On the other side of the tracks, about 200 m away is Grefsen Station on the Gjøvik Line. It is served every 40 minutes by NSB Gjøvikbanen services of the Oslo Commuter Rail towards Nittedal, Hadeland and Gjøvik. The Norwegian National Rail Administration is planning to move the station platform to allow direct transfer.

Storo is a mixed residential and commercial area. It has traditionally been easily accessible by car due to being located along Ring 3, a major highway. The shopping center Storo Storsenter is located just beside the station. Following the opening of the rapid transit station, a new housing complex was built on the west side of the station, on a former freight yard owned by the Norwegian State Railways. The first stage with 260 apartments was finished in 2006; when finished, it will feature 900 apartments. The area, named Stasjonsbyen ("the Station City") was developed by ROM Eiendom. Ridership at Storo increased from 2,060 per day to 3,630 per day from 2003 to 2007.

==Service==
As of 2021, lines 4 and 5 of the Oslo Metro operate to Storo, each with a 15-minute headway. Line 4 connects the Grorud Line in the northeast with the Lambertseter Line in the southeast via the Løren Line and Ring Line. Line 5 connects the Grorud Line with the Sognsvann Line in the northwest, and travels one full loop around the Ring Line en route.

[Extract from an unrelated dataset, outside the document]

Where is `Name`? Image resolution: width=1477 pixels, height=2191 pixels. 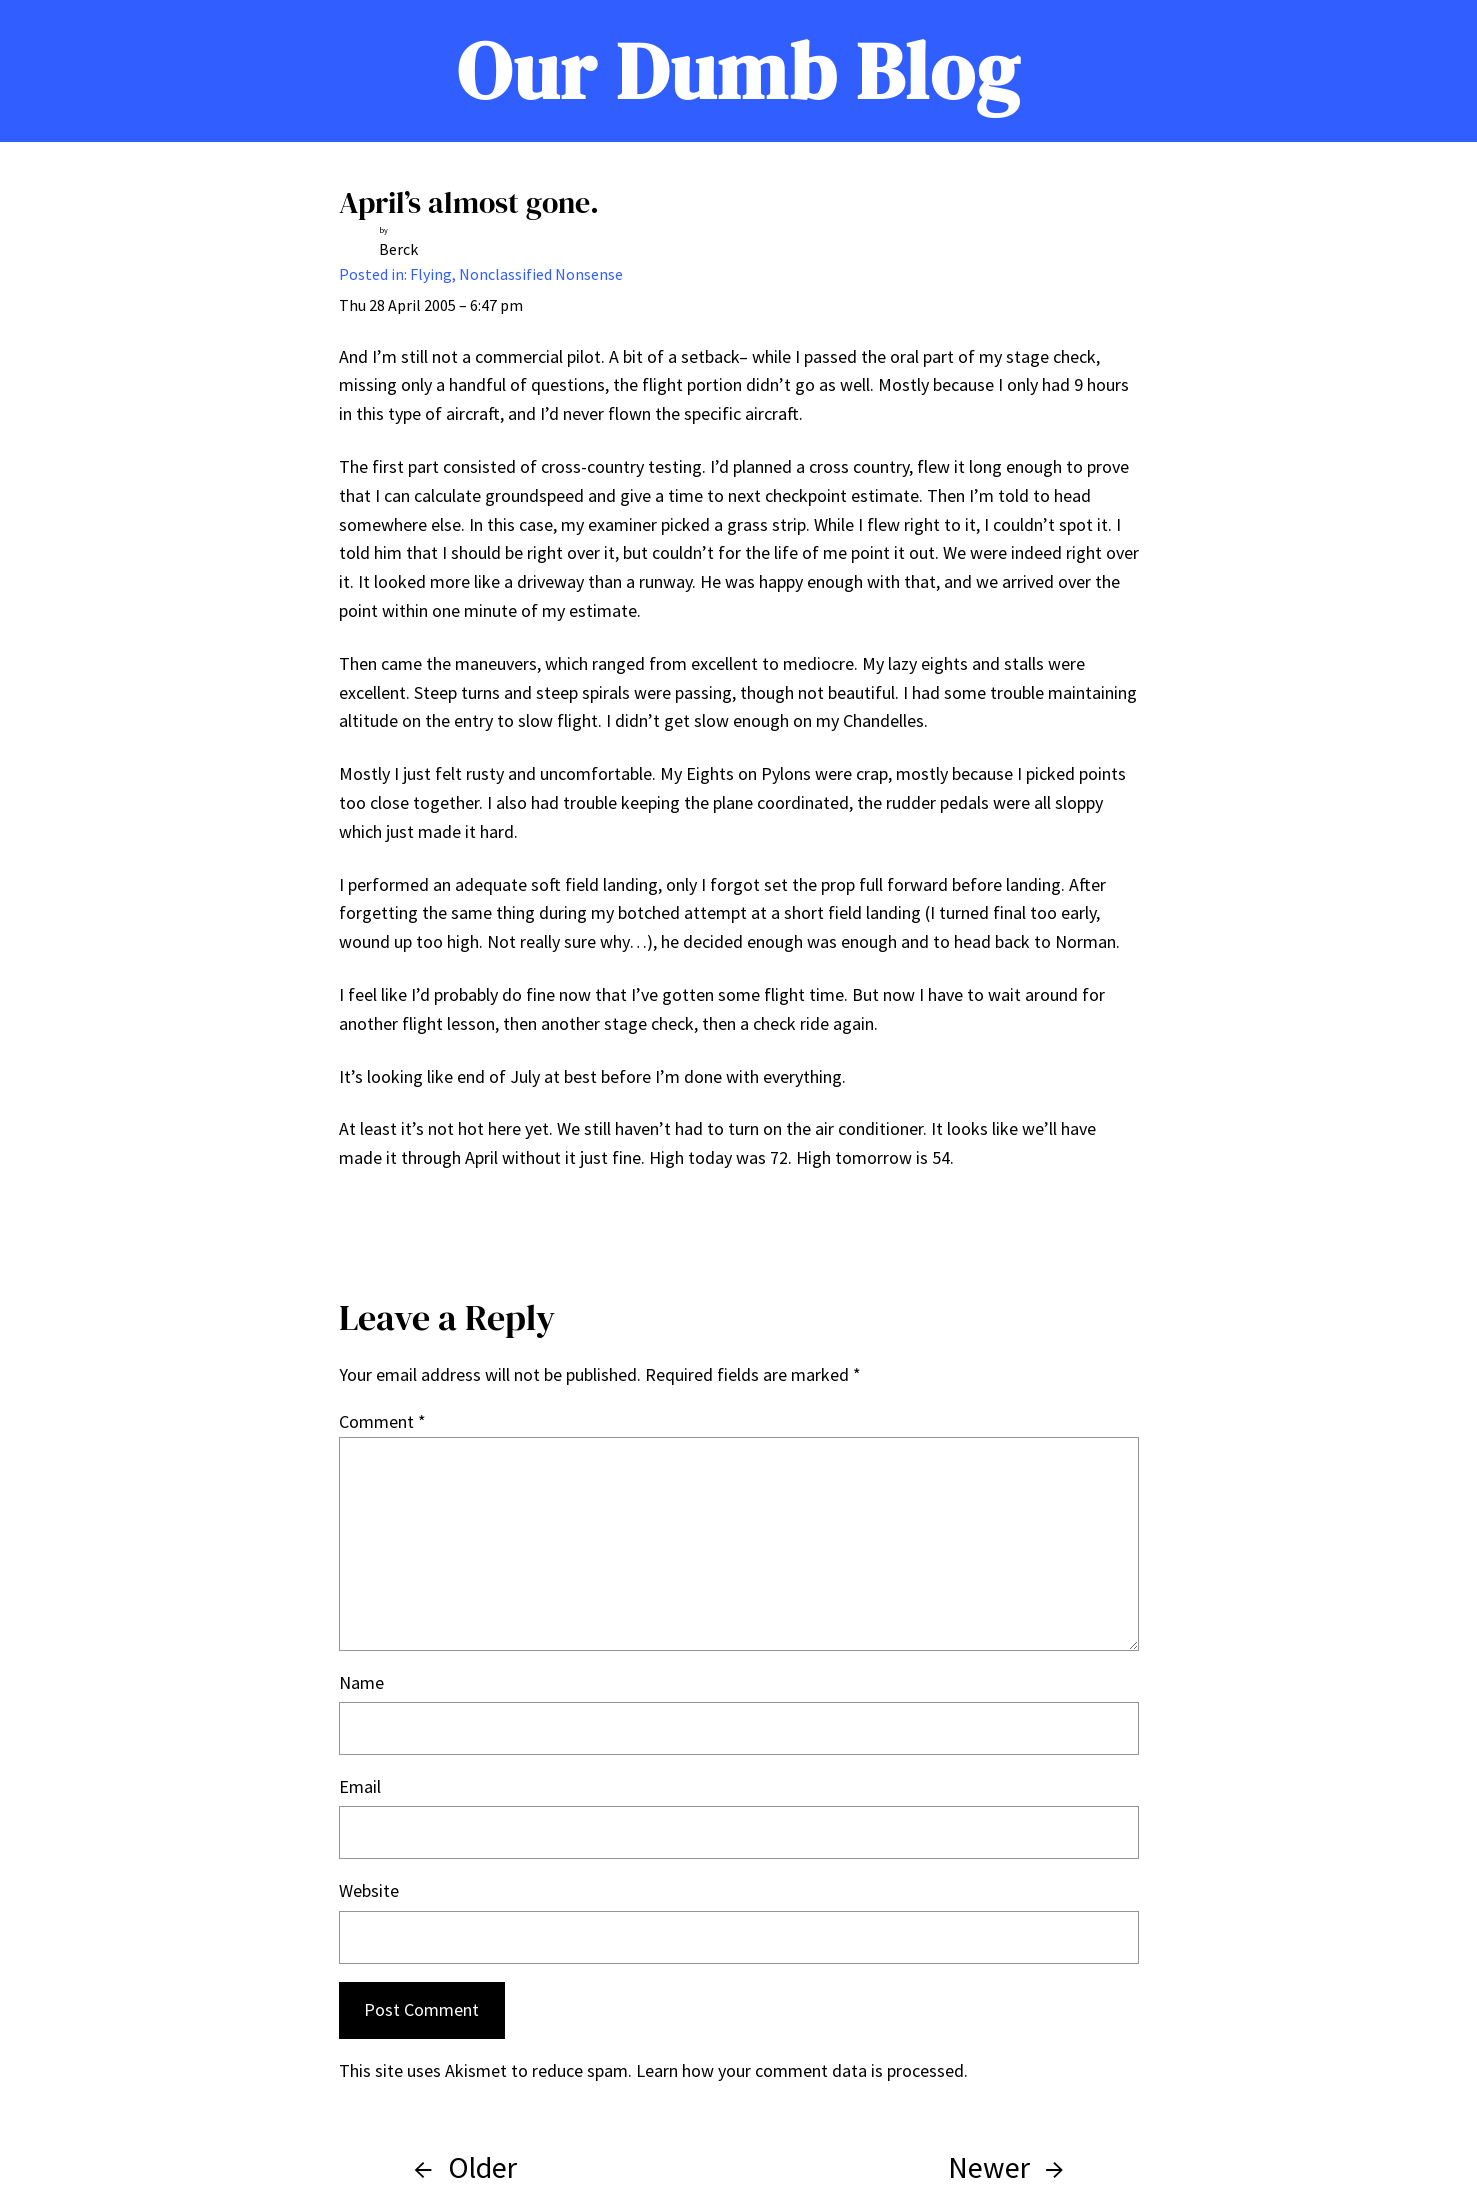
Name is located at coordinates (361, 1682).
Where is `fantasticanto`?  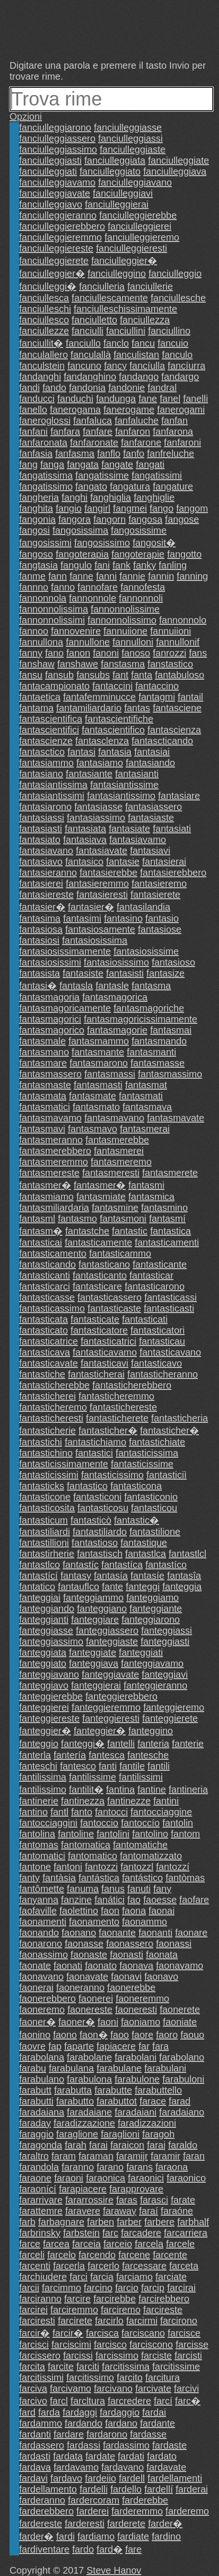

The tram station is served by lines 11, 12 and 18 of the Oslo Tramway. Southbound, all three follow the Grünerløkka–Torshov Line to the city center. Travel time to Jernbanetorget is 15 minutes. Northwards, line 11 and 12 continue on the Kjelsås Line. Line 18 branches off and heads one stop to Grefsen. The tram service is provided by Oslo Sporvognsdrift on contract with Ruter. Storo is one of eight transfer points between the tramway and rapid transit systems.

The station serves several bus routes. Lines 23 and 24 along Ring 3 from Lysaker to Simensbråten, and Brynseng to Fornebu stops at Storo. So does line 56 from Nydalen to Solemskogen. Most of the buses stop at a stop located on the motorway Ring 3.